---------- Dataset extract
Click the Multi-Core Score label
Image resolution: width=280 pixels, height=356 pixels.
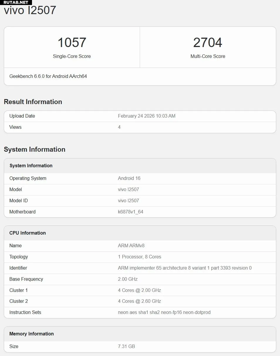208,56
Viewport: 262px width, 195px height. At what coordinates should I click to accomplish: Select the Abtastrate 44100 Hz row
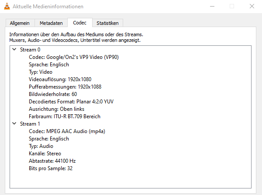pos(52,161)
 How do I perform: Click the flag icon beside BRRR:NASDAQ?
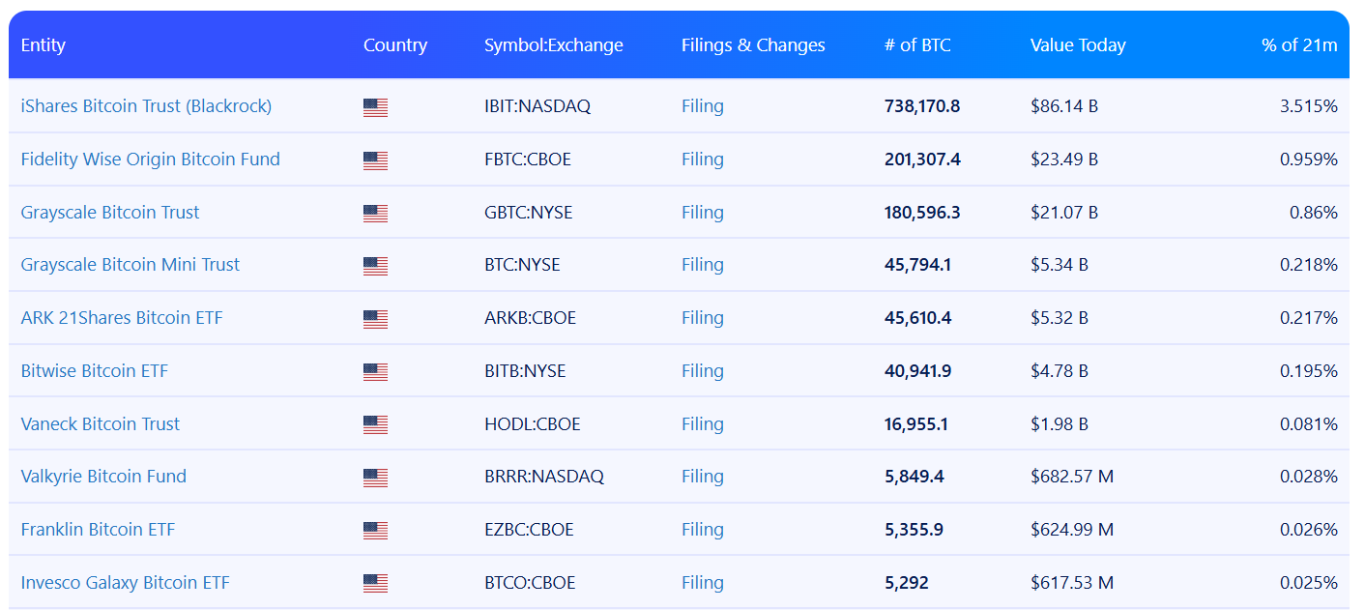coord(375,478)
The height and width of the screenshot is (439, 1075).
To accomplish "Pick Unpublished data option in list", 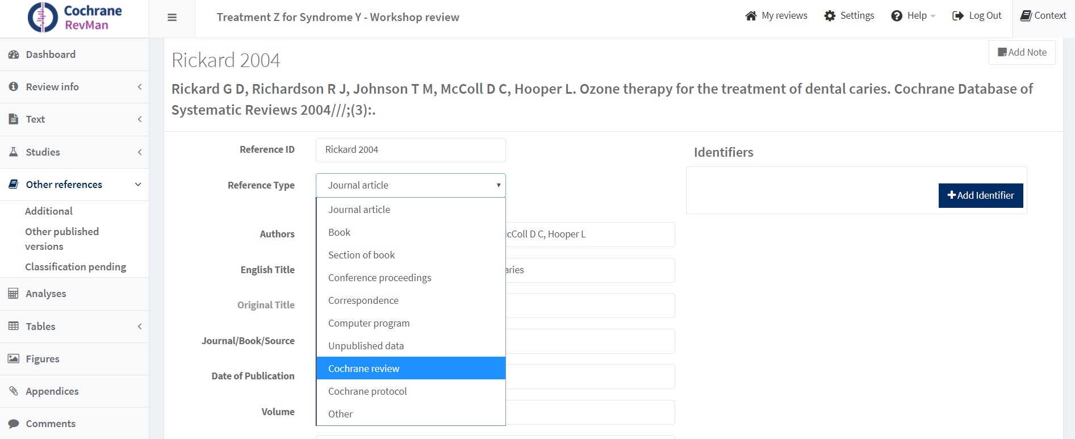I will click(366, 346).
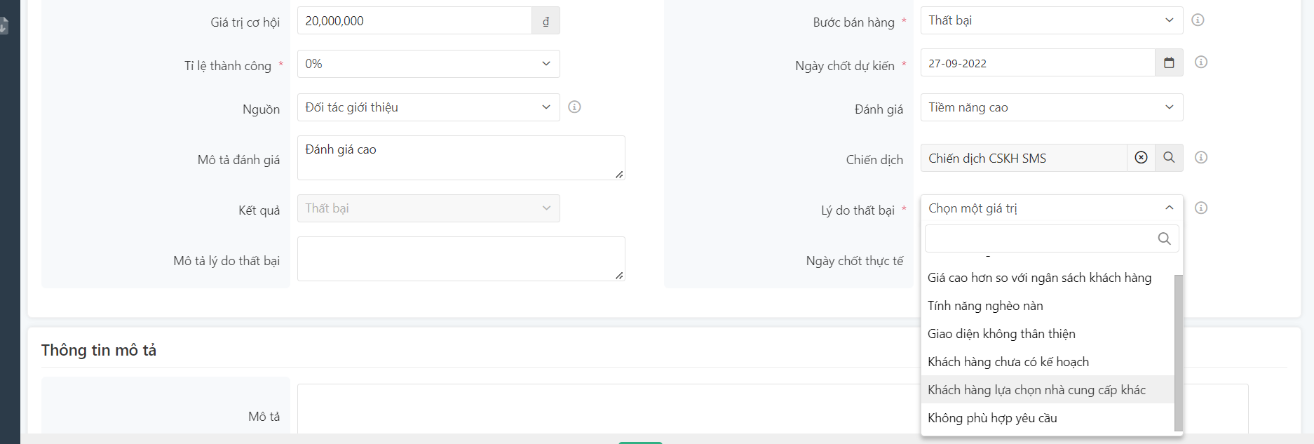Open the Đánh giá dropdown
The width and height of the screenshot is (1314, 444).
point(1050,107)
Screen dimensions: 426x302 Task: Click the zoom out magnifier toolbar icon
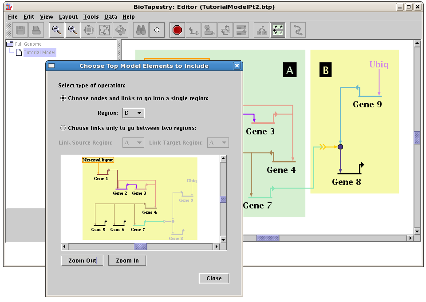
--------------------
What you should do =>
Reproduce the records word for word, starting at their first line and ending at the line that contains "coord(375,478)". Omit the pictures from your reproduction.

Complete response =>
Click the Multi-Core Score label
Image resolution: width=280 pixels, height=356 pixels.
208,56
Viewport: 262px width, 195px height. At what coordinates should I click to accomplish: Select the Abtastrate 44100 Hz row
pos(52,161)
 How do I perform: Click the flag icon beside BRRR:NASDAQ?
coord(375,478)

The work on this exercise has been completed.